═══ GIVEN TEXT ═══

> Part of a series on auto-updating websites using GitHub Actions and GitHub Pages

# Air Quality Updater: Complete dataset copier

In this section, we are going to download the [AQI data of major cities from IQAir](https://www.iqair.com/us/world-air-quality-ranking) and save it as a CSV file.

The URL is 'https://www.iqair.com/us/thailand/chiang-mai'.

This approach is useful if you are looking to **directly copy a full dataset from the web** and use it to update a page or graphic. The alternate would be saving historical data over time, which I'll cover in another video.


In [12]:
# Install necessary packages
# Note: Uncomment the following lines if running in an environment where these packages are not installed
# %pip install beautifulsoup4
# %pip install lxml

import requests
from bs4 import BeautifulSoup
import pandas as pd
from datetime import datetime
import os


In [13]:
# Get the current date
current_date = datetime.now().strftime('%Y-%m-%d')

═══ ROWS ═══

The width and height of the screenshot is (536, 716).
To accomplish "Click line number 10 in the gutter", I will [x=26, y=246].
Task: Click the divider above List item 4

═══
═══ ROWS ═══

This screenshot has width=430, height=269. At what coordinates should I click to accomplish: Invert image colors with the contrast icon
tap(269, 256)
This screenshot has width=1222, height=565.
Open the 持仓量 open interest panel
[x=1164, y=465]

═══

§ WORK TO COMPLETE:
1. In the air quality updater page, what file format is the downloaded AQI data saved in?
2. Reproduce the passage of the air quality updater page starting at "# Air Quality" and ending at "a CSV file.".

§ IN RESPONSE:
1. It is saved as a CSV file.

2.
# Air Quality Updater: Complete dataset copier

In this section, we are going to download the [AQI data of major cities from IQAir](https://www.iqair.com/us/world-air-quality-ranking) and save it as a CSV file.